Familienleben Kolumne

Vertrauen ist gut, intervenieren ist besser

"Wenn schon intervenieren, dann "richtig"!"

Letzte Woche kam er also, der Brief vom Schulkreis. In Unkenntnis der Sachlage hatten wir dessen Erhalt bereits letztes Jahr befürchtet, dann aber festgestellt, dass der Grosse noch nicht auf dem Verteiler war, weil er – glücklicherweise – 15 Tage „zu spät“ vier Jahre alt wurde. Glücklicherweise, weil wir wohl zur Minderheit gehören, die diesen Meilenstein nicht schon lange herbei gesehnt und deren Erreichen gepusht haben.

Während wir uns über den vertagten Kindergarteneintritt und somit über ein weiteres Jahr selbstbestimmten Familienlebens ohne diktierten Tagesabläufe und Massentourismusferien freuten, bekundeten andere Eltern uns gegenüber ihr Bedauern, dass wir dieses Etappenziel so knapp verpasst hätten. Kopfschüttelnd wurde uns vorgehalten, dass wir den Zeitpunkt für den Kindergarteneintritt zu unseren Gunsten hätten beeinflussen können, hätten wir „rechtzeitig an der richtigen Stelle interveniert“.

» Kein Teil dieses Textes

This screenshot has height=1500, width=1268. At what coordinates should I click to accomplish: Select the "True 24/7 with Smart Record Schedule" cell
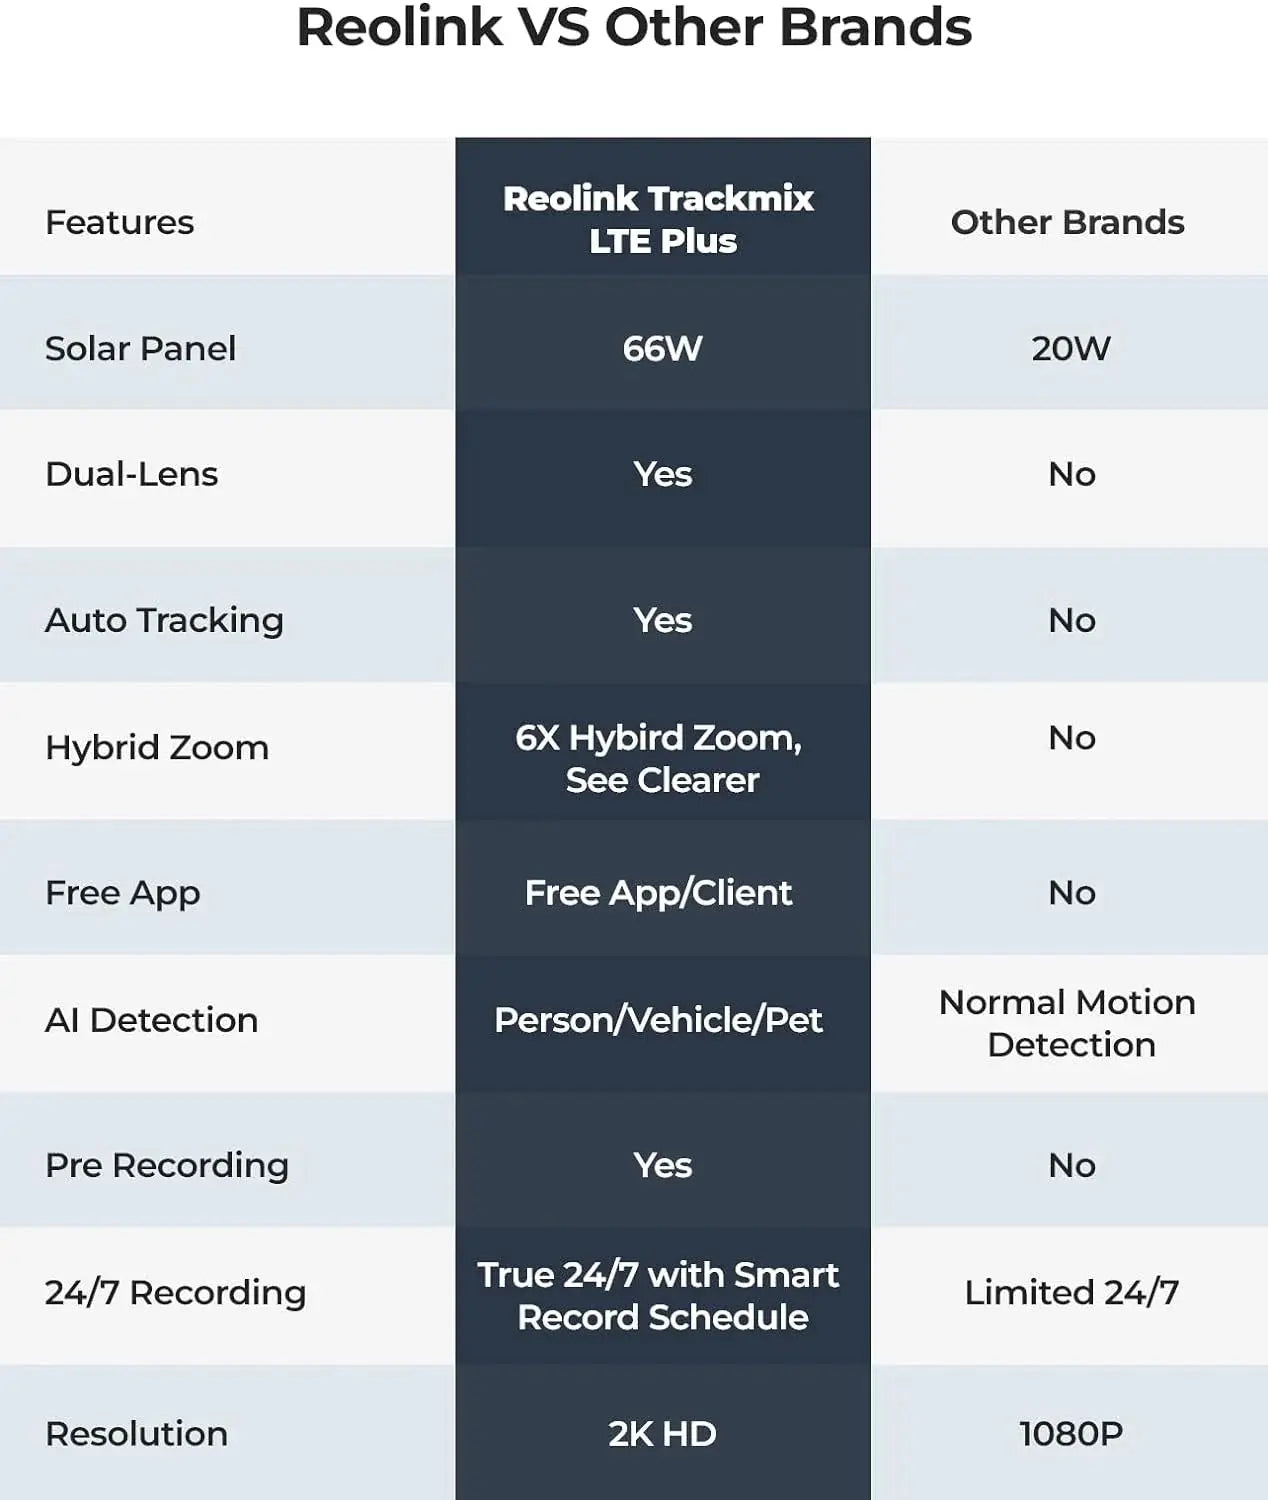point(660,1296)
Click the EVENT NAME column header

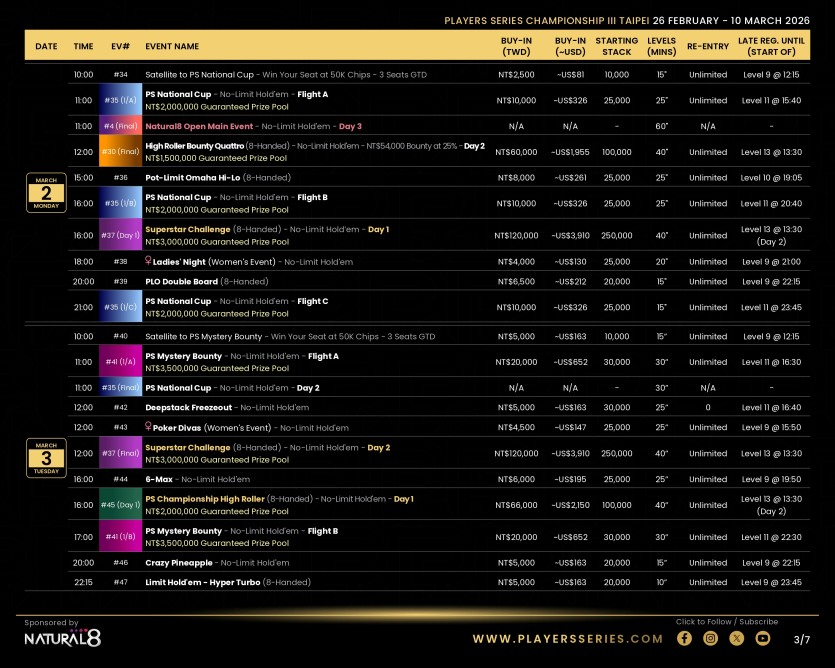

Was niemand verstand: wir wollten nicht „intervenieren“, denn es lief zu unseren Gunsten: ein weiteres Jahr eingespielte Familienorganisation, ein weiteres Jahr Kindheit für den Grossen. Ganz abgesehen davon, dass es sich nicht gehört, an der „richtigen Stelle zu intervenieren“ – so wies Südländer zu tun pflegen, oder?

So haben wir letzte Woche alle Formalitäten erfüllt und wollten auf eine faire Behandlung unserer Anmeldung vertrauen, wurden aber erneut von dritter Seite kopfschüttelnd ermahnt, „rechtzeitig an der richtigen Stelle zu intervenieren“, wenn der Grosse in den „richtigen“ Kindergarten kommen sollte.

Als gleichenabends die Tagesschau über den „Gekauften Eintritt ins Gymi“ berichtete und dass bereits Eltern von Viertklässlern diese für die schier unbezahlbaren Vorbereitungskurse auf die Gymi-Prüfung voranmeldeten, wussten wir: Chancengleichheit und Gleichberechtigung gibt es nicht – Vetrauen ist gut, an der „richtigen Stelle intervenieren“ aber immer noch besser. Unterdessen tuns ja auch nicht mehr nur Südländer.